A Years-Long Effort to Find Answers
For more than ten years, members of MSK’s BMT service have regularly collected and analyzed blood and fecal samples from patients throughout the BMT process. The bacterial DNA were processed by the staff at MSK’s Lucille Castori Center for Microbes, Inflammation, and Cancer, which played a key role in creating the massive microbiota dataset. “Our study shows that we can learn a lot from stool — biological samples that literally would be flushed down the toilet,” Dr. Xavier notes. “The result of collecting them is that we have a unique dataset with thousands of datapoints that we can use to ask questions about the dynamics of this relationship.”
This wider effort has been led by physician-scientist Marcel van den Brink and a team of infectious disease specialists, BMT doctors, and scientists. “For a fair number of patients, we collected daily samples so we could really see what was happening day to day,” Dr. van den Brink says. “The changes in the microbiota are rapid and dramatic, and there is almost no other setting in which you would be able to see them.”
Previous research using samples collected from this work has looked at how the gut microbiota affects patients’ health during the BMT process. A study published in February 2020 reported that having a greater diversity of species in the intestinal microbiota is associated with a lower risk of death after a BMT. It also found that having a lower diversity of microbiota before transplant resulted in a higher incidence of graft-versus-host disease, a potentially fatal complication in which the donor immune cells attack healthy tissue.
New Clues about a Complicated Relationship
The databank that the MSK team created contains details about the types of microbes that live in the patients’ guts at various times. The computational team, including Drs. Schluter and Xavier, then used machine learning algorithms to mine electronic health records for meaningful data. The data from the health records included the types of immune cells present in the blood, information about the medications that patients were given, and the side effects patients experienced. “This research could eventually suggest ways to make BMTs safer by more closely regulating the microbiota,” Dr. van den Brink says.

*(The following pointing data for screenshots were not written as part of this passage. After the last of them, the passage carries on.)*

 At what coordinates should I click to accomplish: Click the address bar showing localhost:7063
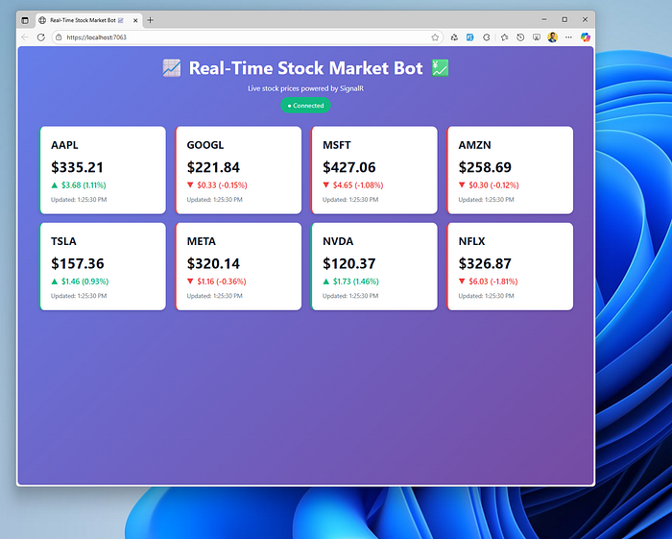click(240, 37)
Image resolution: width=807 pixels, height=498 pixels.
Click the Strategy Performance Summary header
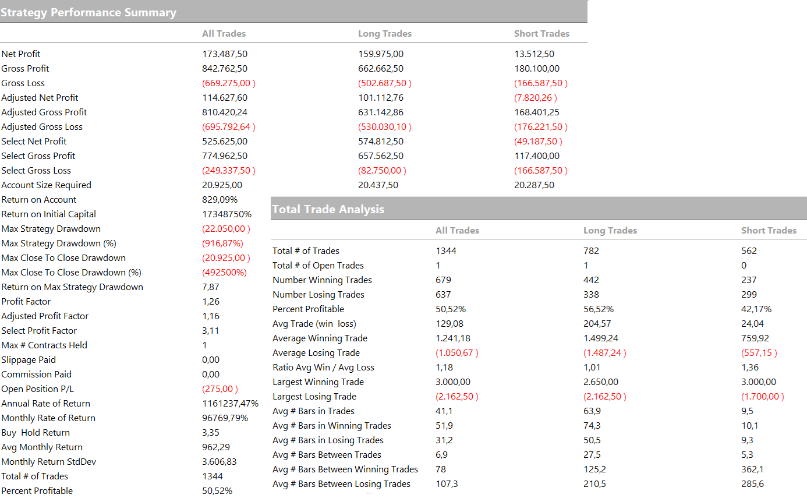89,12
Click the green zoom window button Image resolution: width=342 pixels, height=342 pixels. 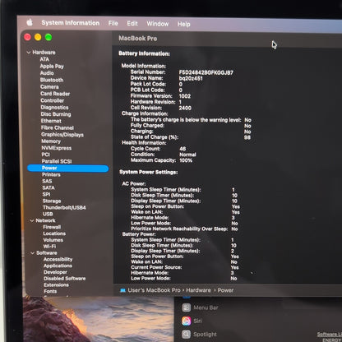49,37
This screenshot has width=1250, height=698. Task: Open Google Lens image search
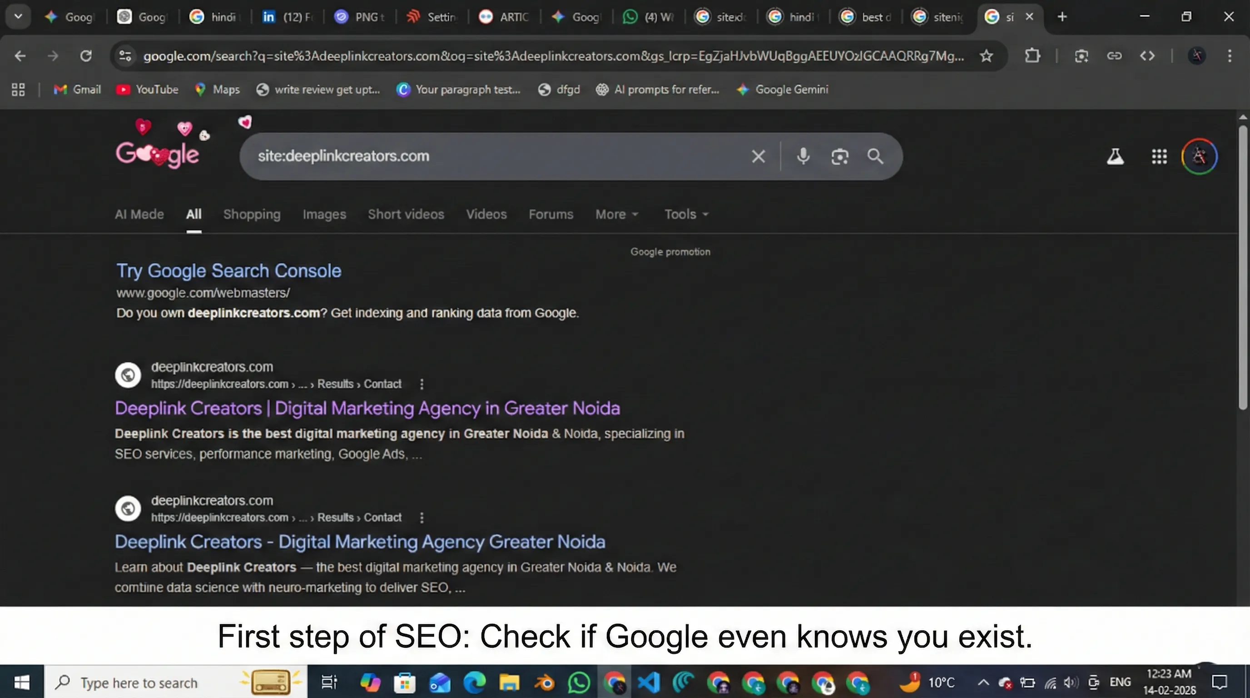[839, 156]
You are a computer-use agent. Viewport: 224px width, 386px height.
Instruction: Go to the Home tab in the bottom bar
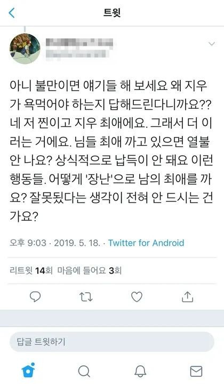point(28,370)
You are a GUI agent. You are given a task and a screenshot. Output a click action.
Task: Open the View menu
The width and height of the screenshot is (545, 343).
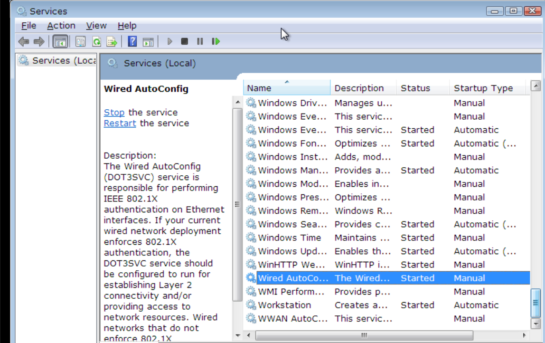point(96,26)
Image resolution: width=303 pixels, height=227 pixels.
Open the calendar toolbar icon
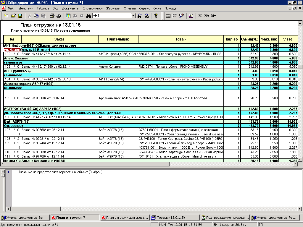tap(175, 16)
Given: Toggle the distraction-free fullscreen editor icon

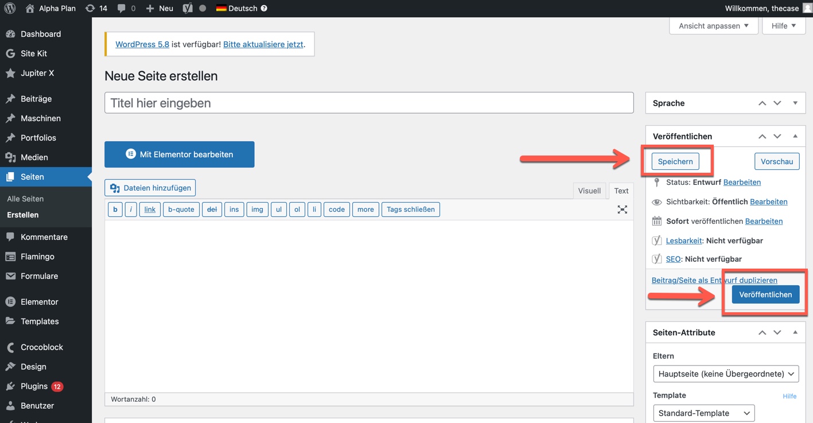Looking at the screenshot, I should click(x=622, y=209).
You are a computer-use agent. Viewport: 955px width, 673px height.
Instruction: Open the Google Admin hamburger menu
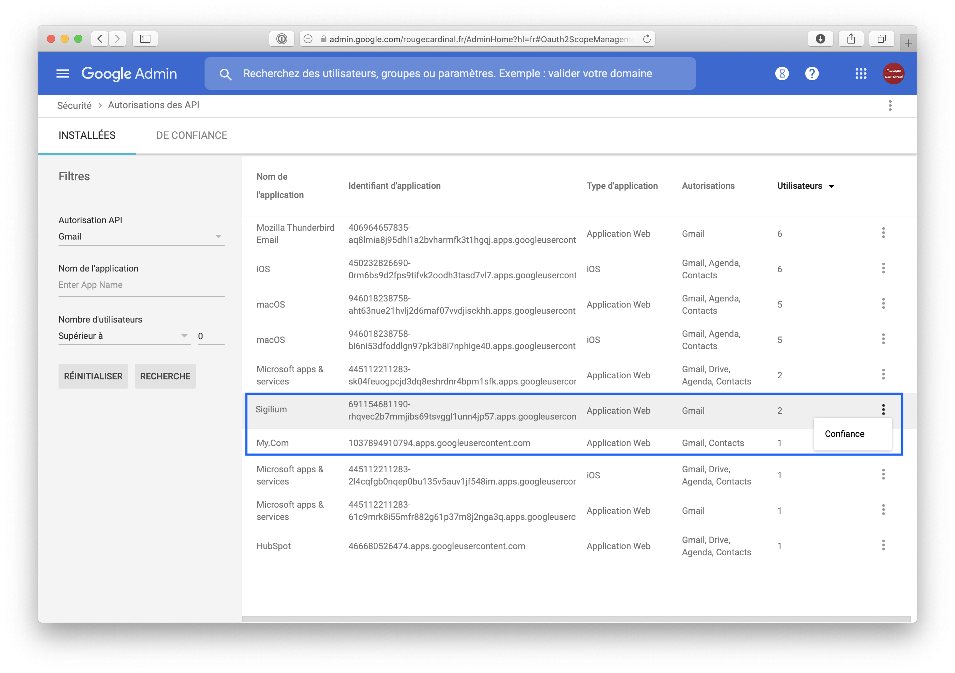pos(62,74)
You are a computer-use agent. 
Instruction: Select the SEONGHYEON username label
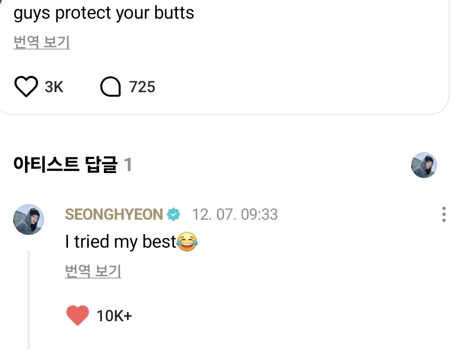tap(114, 214)
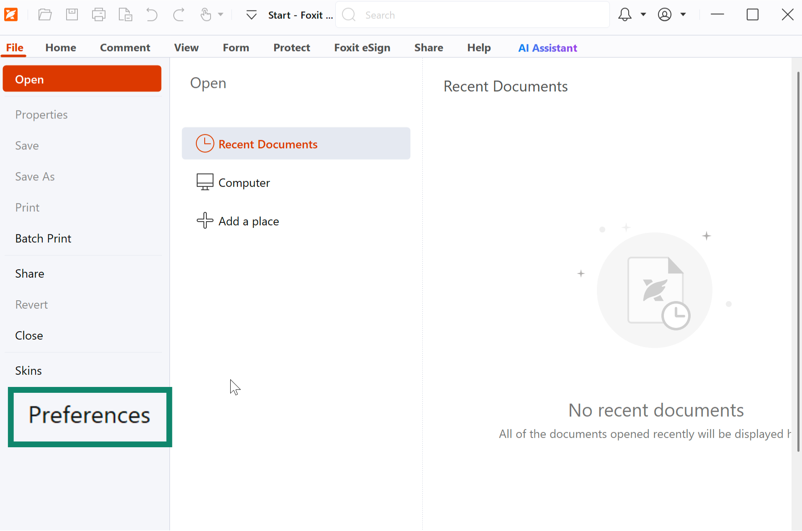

Analyzing this much data was a huge undertaking. Dr. Schluter, who at the time was a postdoctoral fellow in Dr. Xavier’s lab, developed new statistical techniques for this. “Because experiments with people are often impossible, we are left with what we can observe,” Dr. Schluter says. “But because we have so many data collected over a period of time when the immune system of patients as well as the microbiome shift dramatically, we can start to see patterns. This gives us a good start toward understanding the forces that the microbiota exerts on the rebuilding of the immune system.”
“The purpose of this study was not to say whether certain kinds of microbes are ‘good’ or ‘bad’ for the immune system,” Dr. Xavier explains, adding that this will be a focus of future research. “It’s a complicated relationship. The subtypes of immune cells we would want to increase or decrease vary from day to day, depending on what else is going on in the body. What’s important is that now we have a way to study this complex ecosystem.”
The researchers say they also plan to apply their data to studying the immune system in patients receiving other cancer treatments.